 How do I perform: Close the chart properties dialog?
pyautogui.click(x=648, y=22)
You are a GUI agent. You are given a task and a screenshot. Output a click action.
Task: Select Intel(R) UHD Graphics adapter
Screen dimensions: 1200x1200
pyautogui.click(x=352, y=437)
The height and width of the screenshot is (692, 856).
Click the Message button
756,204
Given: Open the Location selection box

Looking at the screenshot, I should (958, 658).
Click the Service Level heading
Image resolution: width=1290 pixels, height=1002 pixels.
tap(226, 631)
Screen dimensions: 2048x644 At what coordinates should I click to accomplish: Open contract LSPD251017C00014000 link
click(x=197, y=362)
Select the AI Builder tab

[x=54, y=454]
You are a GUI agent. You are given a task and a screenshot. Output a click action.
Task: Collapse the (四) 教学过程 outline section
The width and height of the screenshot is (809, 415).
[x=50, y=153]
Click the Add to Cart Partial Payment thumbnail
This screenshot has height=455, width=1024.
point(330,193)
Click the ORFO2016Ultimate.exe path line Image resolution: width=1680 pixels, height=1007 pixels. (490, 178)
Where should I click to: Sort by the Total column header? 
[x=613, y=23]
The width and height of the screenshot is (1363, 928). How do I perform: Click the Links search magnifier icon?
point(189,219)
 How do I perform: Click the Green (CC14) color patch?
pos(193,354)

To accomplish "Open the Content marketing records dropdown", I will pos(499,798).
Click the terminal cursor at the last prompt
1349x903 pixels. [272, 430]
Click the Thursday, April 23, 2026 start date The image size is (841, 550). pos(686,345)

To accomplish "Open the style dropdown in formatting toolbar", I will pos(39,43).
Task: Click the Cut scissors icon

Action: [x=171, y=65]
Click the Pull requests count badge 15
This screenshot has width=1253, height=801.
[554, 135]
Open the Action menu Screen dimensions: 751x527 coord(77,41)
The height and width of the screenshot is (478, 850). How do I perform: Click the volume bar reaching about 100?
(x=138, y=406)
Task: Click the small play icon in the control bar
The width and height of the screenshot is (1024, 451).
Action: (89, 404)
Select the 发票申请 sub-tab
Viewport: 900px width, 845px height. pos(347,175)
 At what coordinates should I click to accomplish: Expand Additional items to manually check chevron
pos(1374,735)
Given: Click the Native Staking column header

********************

All that is wanted is the lines from the one containing "Select the 发票申请 sub-tab" through the last line of the records, restated word for word.

Task response:
Select the 发票申请 sub-tab
Viewport: 900px width, 845px height. pos(347,175)
 At what coordinates should I click to accomplish: Expand Additional items to manually check chevron
pos(1374,735)
Given: Click the Native Staking column header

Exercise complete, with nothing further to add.